Copy the data word for word, from the line containing "Where should I click to: Open the" through the last line, keeping both of those lines.

## Start

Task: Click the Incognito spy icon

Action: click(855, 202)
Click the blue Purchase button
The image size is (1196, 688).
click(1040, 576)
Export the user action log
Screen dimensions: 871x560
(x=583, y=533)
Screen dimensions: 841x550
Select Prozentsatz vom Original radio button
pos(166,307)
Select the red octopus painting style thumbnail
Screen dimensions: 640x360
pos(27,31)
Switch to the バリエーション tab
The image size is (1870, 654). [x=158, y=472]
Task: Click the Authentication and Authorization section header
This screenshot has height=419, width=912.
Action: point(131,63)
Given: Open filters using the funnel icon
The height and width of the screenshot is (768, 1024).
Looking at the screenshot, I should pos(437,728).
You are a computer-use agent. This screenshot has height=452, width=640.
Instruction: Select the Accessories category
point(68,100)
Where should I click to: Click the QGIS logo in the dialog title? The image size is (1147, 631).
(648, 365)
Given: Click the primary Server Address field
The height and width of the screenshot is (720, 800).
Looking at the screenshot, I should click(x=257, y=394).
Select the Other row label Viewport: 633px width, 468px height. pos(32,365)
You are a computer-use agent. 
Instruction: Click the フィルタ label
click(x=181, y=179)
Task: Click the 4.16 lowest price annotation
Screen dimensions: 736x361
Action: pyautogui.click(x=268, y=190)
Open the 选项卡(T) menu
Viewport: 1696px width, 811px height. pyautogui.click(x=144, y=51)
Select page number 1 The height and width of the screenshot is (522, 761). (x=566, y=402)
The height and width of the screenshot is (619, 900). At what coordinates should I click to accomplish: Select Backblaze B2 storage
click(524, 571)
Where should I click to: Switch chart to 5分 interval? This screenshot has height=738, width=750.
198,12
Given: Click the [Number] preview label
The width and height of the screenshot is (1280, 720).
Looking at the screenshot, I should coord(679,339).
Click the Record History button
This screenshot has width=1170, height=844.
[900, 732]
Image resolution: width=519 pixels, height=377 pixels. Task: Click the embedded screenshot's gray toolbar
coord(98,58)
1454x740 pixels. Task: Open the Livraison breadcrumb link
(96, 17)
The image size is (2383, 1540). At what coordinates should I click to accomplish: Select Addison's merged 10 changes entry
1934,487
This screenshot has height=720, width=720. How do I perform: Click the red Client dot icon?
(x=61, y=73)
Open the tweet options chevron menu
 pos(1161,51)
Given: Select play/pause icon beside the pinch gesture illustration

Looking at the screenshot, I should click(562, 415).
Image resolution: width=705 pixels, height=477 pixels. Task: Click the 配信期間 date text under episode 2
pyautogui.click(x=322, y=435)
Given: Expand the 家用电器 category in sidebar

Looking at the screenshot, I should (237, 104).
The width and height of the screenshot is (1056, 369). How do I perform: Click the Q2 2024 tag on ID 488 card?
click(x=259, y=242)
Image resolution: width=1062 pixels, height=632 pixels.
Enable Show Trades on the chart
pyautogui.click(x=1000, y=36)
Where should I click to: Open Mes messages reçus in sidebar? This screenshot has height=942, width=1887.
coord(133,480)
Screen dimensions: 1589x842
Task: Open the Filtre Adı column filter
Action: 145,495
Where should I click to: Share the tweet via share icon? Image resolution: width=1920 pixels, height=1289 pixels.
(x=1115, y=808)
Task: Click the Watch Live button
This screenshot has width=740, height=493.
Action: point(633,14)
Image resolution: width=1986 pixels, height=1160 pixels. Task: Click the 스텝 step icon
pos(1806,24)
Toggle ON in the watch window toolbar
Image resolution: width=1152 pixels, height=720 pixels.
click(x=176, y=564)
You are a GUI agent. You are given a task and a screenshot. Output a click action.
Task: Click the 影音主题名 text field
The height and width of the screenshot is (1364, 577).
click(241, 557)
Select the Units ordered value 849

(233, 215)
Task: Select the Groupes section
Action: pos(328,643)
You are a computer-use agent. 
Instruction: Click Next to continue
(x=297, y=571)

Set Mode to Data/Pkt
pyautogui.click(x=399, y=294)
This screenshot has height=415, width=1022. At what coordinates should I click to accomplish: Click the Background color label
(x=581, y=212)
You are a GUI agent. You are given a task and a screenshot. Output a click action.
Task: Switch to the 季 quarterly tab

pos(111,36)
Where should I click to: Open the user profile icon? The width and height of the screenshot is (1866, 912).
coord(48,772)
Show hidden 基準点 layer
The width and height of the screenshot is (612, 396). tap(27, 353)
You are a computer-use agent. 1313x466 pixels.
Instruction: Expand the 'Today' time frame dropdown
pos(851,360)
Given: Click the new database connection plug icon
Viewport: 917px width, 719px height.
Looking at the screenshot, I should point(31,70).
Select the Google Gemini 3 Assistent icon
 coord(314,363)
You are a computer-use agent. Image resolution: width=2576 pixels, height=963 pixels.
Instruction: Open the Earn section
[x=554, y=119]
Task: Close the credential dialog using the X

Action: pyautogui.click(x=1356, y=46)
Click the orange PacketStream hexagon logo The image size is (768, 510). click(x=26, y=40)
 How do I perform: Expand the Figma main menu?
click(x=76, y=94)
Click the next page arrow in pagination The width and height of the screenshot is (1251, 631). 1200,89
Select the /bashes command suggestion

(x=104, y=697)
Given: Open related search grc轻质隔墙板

## End

_WRITTEN RESPONSE:_
Where should I click to: Open the user profile icon? The width and height of the screenshot is (1866, 912).
coord(48,772)
Show hidden 基準点 layer
The width and height of the screenshot is (612, 396). tap(27, 353)
You are a computer-use agent. 1313x466 pixels.
Instruction: Expand the 'Today' time frame dropdown
pos(851,360)
Given: Click the new database connection plug icon
Viewport: 917px width, 719px height.
Looking at the screenshot, I should point(31,70).
Select the Google Gemini 3 Assistent icon
 coord(314,363)
You are a computer-use agent. Image resolution: width=2576 pixels, height=963 pixels.
Instruction: Open the Earn section
[x=554, y=119]
Task: Close the credential dialog using the X

Action: pyautogui.click(x=1356, y=46)
Click the orange PacketStream hexagon logo The image size is (768, 510). click(x=26, y=40)
 How do I perform: Expand the Figma main menu?
click(x=76, y=94)
Click the next page arrow in pagination The width and height of the screenshot is (1251, 631). 1200,89
Select the /bashes command suggestion

(x=104, y=697)
Given: Open related search grc轻质隔墙板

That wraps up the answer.